La science continue de descendre l'humanité de son piédestal. C'est un autre exemple de cela.

Lex Fridman

C'est merveilleux, mais en tant qu'humains individuels, nous n'aimons pas être descendus de notre piédestal. Vous dites que cela vous convient parce que c'est une existence plus paisible pour vous, mais cela ne vous convient pas vraiment ; vous vous en cachez. Certaines personnes qui ont vécu un traumatisme profond plus tôt dans leur vie diront qu'elles vont bien avant de suivre une thérapie approfondie. C'est comme quand vous parlez à des gens qui sont vraiment en colère et qu'ils disent qu'ils vont bien. La question est de savoir ce qui se passe réellement.

Yann LeCun

J'ai eu une expérience de mort imminente, un très grave accident de moto quand j'avais 17 ans, mais cela n'a eu aucun impact sur ma réflexion sur ce sujet.
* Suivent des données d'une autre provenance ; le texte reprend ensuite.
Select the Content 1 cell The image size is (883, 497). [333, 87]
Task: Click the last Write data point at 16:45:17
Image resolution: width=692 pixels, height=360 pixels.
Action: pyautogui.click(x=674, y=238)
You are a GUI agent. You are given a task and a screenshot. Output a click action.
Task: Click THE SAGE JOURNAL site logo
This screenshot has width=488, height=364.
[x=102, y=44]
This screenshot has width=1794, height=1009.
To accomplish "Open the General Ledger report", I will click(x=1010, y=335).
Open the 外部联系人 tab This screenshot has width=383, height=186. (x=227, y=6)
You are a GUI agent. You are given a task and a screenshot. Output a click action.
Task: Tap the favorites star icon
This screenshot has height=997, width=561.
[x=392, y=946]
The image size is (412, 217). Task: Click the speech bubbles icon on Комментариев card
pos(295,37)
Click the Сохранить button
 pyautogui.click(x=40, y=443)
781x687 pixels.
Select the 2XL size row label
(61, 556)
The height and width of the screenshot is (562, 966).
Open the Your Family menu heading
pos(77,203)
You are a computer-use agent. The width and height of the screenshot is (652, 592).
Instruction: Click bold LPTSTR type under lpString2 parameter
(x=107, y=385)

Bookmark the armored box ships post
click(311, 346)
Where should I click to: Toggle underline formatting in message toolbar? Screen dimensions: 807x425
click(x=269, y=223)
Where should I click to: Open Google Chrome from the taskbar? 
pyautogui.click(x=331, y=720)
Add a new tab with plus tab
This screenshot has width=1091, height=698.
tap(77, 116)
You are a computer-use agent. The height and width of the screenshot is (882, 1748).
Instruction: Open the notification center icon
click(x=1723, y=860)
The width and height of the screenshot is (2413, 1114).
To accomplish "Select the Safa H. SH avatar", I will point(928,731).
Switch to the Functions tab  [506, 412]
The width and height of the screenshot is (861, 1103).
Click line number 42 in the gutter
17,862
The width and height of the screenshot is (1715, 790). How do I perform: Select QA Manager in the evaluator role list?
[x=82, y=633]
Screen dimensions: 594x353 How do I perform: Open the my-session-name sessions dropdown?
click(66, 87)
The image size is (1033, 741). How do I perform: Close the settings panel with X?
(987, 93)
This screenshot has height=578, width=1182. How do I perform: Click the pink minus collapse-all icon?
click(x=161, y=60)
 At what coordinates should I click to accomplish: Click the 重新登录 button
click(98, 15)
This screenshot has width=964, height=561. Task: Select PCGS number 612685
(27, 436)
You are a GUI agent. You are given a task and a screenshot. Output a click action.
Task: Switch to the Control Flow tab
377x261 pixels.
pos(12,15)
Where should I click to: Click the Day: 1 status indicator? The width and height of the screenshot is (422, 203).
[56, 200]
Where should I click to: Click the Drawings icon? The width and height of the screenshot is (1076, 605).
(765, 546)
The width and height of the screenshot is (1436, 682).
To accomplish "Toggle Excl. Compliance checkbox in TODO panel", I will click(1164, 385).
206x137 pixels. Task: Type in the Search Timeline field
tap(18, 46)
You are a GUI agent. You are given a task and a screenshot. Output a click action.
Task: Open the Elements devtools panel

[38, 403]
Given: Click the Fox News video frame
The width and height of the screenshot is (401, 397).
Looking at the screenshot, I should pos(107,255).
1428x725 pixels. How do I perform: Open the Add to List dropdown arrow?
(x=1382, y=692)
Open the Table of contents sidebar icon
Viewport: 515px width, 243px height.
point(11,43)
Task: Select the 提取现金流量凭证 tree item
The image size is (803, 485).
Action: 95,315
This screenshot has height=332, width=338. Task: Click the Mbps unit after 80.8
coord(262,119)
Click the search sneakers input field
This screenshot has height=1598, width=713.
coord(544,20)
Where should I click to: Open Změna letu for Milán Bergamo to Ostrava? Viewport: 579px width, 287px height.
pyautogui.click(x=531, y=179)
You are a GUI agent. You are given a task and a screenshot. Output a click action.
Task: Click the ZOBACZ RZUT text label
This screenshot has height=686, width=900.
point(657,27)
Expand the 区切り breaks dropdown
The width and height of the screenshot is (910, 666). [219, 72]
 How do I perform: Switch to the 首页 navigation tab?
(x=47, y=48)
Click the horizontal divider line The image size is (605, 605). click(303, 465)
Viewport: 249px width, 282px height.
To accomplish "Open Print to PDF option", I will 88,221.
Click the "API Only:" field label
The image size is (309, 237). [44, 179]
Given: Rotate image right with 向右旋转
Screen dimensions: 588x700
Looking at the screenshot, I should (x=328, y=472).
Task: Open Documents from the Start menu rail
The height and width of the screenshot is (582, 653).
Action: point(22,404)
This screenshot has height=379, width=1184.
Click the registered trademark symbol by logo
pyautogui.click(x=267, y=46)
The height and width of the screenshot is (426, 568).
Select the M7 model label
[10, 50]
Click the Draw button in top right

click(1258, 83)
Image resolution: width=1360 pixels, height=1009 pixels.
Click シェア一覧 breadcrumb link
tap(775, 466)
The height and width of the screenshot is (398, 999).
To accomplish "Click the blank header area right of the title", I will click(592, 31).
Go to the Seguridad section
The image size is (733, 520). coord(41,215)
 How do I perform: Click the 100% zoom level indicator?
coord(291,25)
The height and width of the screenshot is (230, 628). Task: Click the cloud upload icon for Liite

L'importance de la finitude pour l'IA et la compréhension de l'intelligence

Lex Fridman

Je me fais l'avocat du diable, en me demandant s'il est vraiment possible d'accepter la mort. L'autre côté, plus intéressant pour l'IA et la robotique, est l'importance d'avoir cela comme l'une des motivations de base — pas seulement pour éviter de tomber du toit, mais pour méditer sur la fin du voyage. Si vous écoutez les stoïciens, c'est un grand motivateur ; cela ajoute un sentiment d'urgence. Craindre vraiment la mort ou en être conscient pourrait donner un sens plus profond et une urgence au moment présent pour vivre pleinement.

Yann LeCun

Je ne suis pas en désaccord avec cela. Ce qui me motive, c'est d'en savoir plus sur la nature humaine. La nature humaine et l'intelligence sont de grands mystères — scientifiques, philosophiques et autres — et je crois fermement en la science. Je crois que pour des systèmes complexes comme le cerveau et l'esprit, la manière de les comprendre est d'essayer de les reproduire avec des artefacts que l'on construit, car on sait ce qui est essentiel quand on essaie de le construire. De la même manière que nous n'avons commencé à comprendre l'aérodynamique que lorsque nous avons commencé à construire des avions, ce qui nous a aidés à comprendre comment les oiseaux volent, je pense qu'il y a un processus similaire ici. Nous n'avons pas de théorie complète de l'intelligence, mais construire des artefacts intelligents nous aidera peut-être à développer une théorie sous-jacente qui englobe non seulement les mises en œuvre artificielles, mais aussi l'intelligence humaine et biologique en général.